Wenn das Lachen im Halse stecken bleibt - Andacht zum 15. März im Meininger Tageblatt
Mir ist im Moment nicht besonders nach Lachen zumute. Wenn man in diesen Tagen die Nachrichten liest, bleibt einem das Lachen manchmal im Halse stecken. Vielleicht geht es Ihnen ähnlich. Was stattdessen bleibt, ist oft nur ein unbegreifliches Schweigen gepaart mit verzweifelter Wut.
Dabei lache ich eigentlich gern. Lachen befreit. Lachen macht die Welt ein bisschen leichter. Und etwas Leichtigkeit könnten wir gerade gut gebrauchen.
Meine Großmutter sagte oft: „Lach nur – dann sieht die Welt gleich wieder ein Stück besser aus.“ Als Kind habe ich darüber geschmunzelt. Aber ein bisschen stimmt es tatsächlich. Manchmal verändert schon ein kleines Lächeln die Stimmung eines ganzen Tages.
Nun sind wir mitten in der Fastenzeit. Die Tage des Karnevals liegen hinter uns, Ostern ist noch ein Stückchen hin. Fastenzeit – das klingt nach Verzicht, nach Ernst, vielleicht sogar nach einer Zeit ohne Lachen.
Doch genau in diese Wochen fällt ein besonderer Sonntag. Er trägt den Namen Laetare. Das ist Latein und bedeutet: „Freut euch.“
Mitten in der Fastenzeit steht also plötzlich ein Sonntag der Freude. Wie ein kleines Aufatmen auf dem Weg nach Ostern, bzw. ein Vorösterliches Geschenk. Die Kirche erinnert damit daran: Fastenzeit bedeutet nicht, alles Schöne aus dem Leben zu verbannen. Es geht nicht darum, Freude zu verbieten. Es geht darum, innezuhalten und sich neu zu orientieren. Und sie gibt zu: Ohne Freude, ohne Lachen werden wir nicht durchhalten können.

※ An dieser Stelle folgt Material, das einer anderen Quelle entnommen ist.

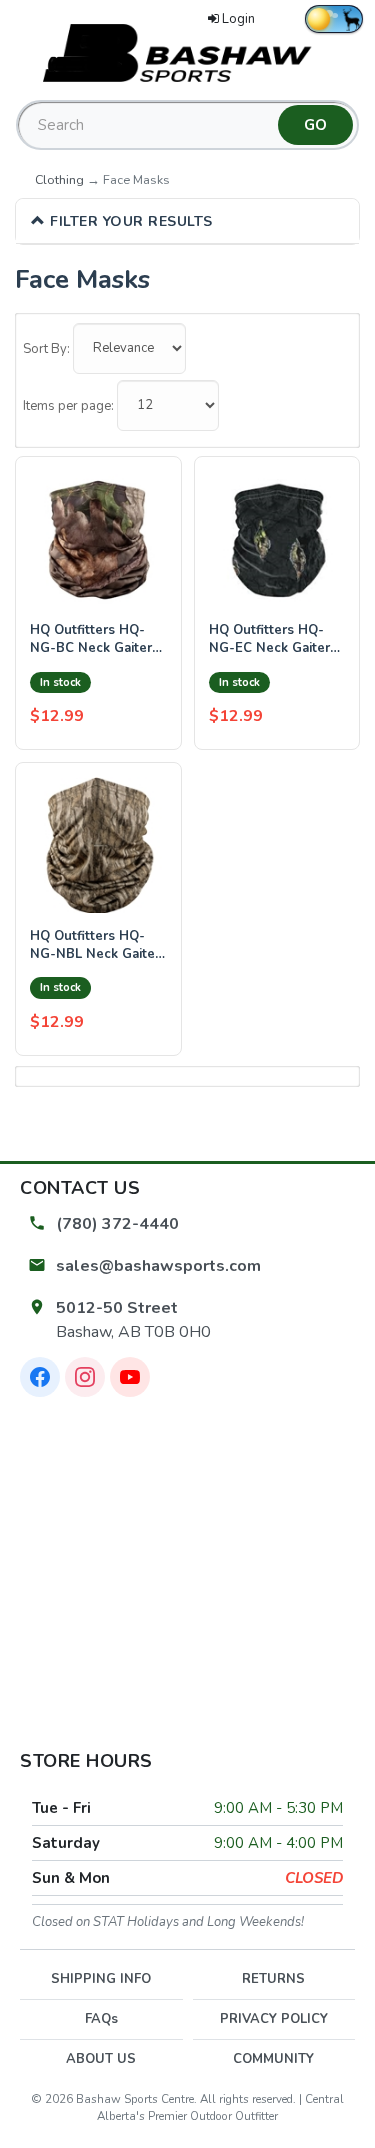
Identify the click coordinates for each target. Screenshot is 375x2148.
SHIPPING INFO (101, 1979)
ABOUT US (101, 2059)
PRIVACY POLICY (274, 2019)
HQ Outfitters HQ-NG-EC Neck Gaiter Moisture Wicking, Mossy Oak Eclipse (269, 639)
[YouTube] (130, 1377)
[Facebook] (40, 1377)
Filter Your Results (129, 221)
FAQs (101, 2019)
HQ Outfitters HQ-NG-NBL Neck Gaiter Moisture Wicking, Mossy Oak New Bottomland (95, 945)
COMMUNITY (273, 2059)
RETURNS (273, 1979)
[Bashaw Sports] (188, 52)
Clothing (59, 179)
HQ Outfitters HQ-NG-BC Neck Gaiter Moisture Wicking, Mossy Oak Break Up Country (95, 639)
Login (238, 19)
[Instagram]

Kurz bevor der Frühling und der Sommer mit all ihren Terminen und Plänen beginnen, dürfen wir uns fragen:
Was tut mir eigentlich wirklich gut?
Was gibt meinem Leben Hoffnung?
Das steckengebliebene Lachen will ich deshalb gar nicht wegreden. So naiv bin ich nicht. Unsere Welt ist oft genug zerrissen und schwer.
Aber vielleicht ist gerade deshalb ein wenig Hoffnung nötig.
Eine Hoffnung, die manchmal einfach damit beginnt, dass wir einander nicht gleichgültig werden.
Da Wolf Biermann in den letzten Tagen viel Aufmerksamkeit in unserer Region bekommen hat, sei nun eine Strophe aus seinem Lied „Ermutigung“ genannt:
„Du, lass dich nicht verhärten in dieser harten Zeit.
Die allzu hart sind, brechen,
die allzu spitz sind, stechen
und brechen ab sogleich.“
Vielleicht ist genau das die Aufgabe dieser Wochen:
nicht hart werden, nicht bitter werden – sondern die Hoffnung bewahren.
Denn auch mitten in der Fastenzeit gilt:
Freut euch! Die Welt braucht Menschen, die hoffen können und manchmal sogar lachen.